With this in mind, I also found myself this week listening to a conversation with Brian Chesky, CEO of Airbnb. In it, Chesky reflects on what it meant for him to lead during a crisis. And whilst most of us are not in the business of online accommodation rentals, I found some remarkable similarities with the experience of running a school over the past 24 months.
Seven statements, in particular, stood out; each one offering me the chance to think about what it means to lead when our world feels fragile.
In a crisis, you have to move more quickly… [and]... The faster things change, the more you need to communicate the change.
In good times, you make business decisions by trying to game-theory out what will happen… In a crisis-induced fog of war, you often have no idea what will happen, and you have to make what I would call principle decisions.
The hardest thing to manage in a crisis isn’t your company - it’s your own thoughts.
In a crisis, you often have clarity… We realised we had to get back to our roots.
People often treat communications like waiters treat food: other people cook it, and the waiter has to serve it.
We were brutal about initiatives… but we were not brutal about people.
In a world changing fast, what survives are the things that are most adaptive.
Each one of these statements articulate an aspect of what I - and I believe many others - experienced, felt, and came to understand over the course of the past two years; each one reminds us that leading in a time of crisis is ostensibly different from whatever was once referred to as “normal times”.
But how do we articulate this difference?
The clues are certainly in what Chesky is teaching us and can, I would argue, be captured by three simple words:
Pace: In a crisis, the world appears to literally speed up. We start dealing with things on a day-by-day or even hour-by-hour basis. And the only thing that will help others keep pace is a constant flow of clear, authentic, and honest communication.
Direction: In a crisis, a fog descends upon our world and we can all too easily lose sight of where we are trying to go. In these moments, Chesky reminds us that the best course of action is to retrace our steps, return to what is essential, and have the courage to be brutal in shutting down everything else.
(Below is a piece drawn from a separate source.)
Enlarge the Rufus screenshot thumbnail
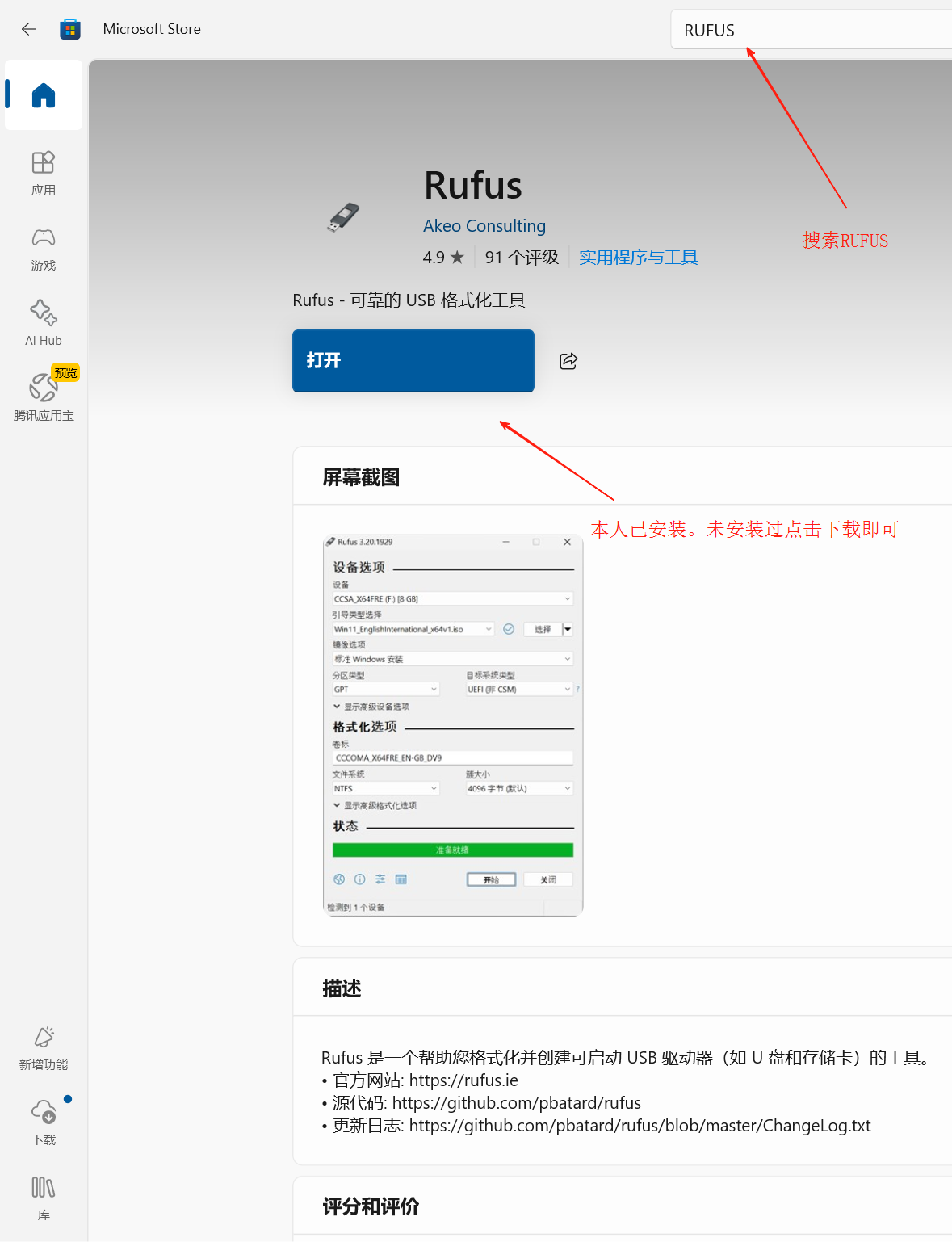This screenshot has height=1242, width=952. [x=453, y=724]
Kindness: In a crisis, you cannot help but demonstrate whether you really care for people. They feel it in the letters that you write. They feel it in the actions you take and the words that you speak. And, even if you don’t always know what to say and make mistakes along the way, when the crisis is over, people will know for sure whether you are an organization that treats others with kindness and compassion.
With new challenges for many of us on the horizon, Williams is right. We are going to have to get used to this fragility. The reality, though, is that many of us already know what is going to get through the next chapter in the collective story of our lives.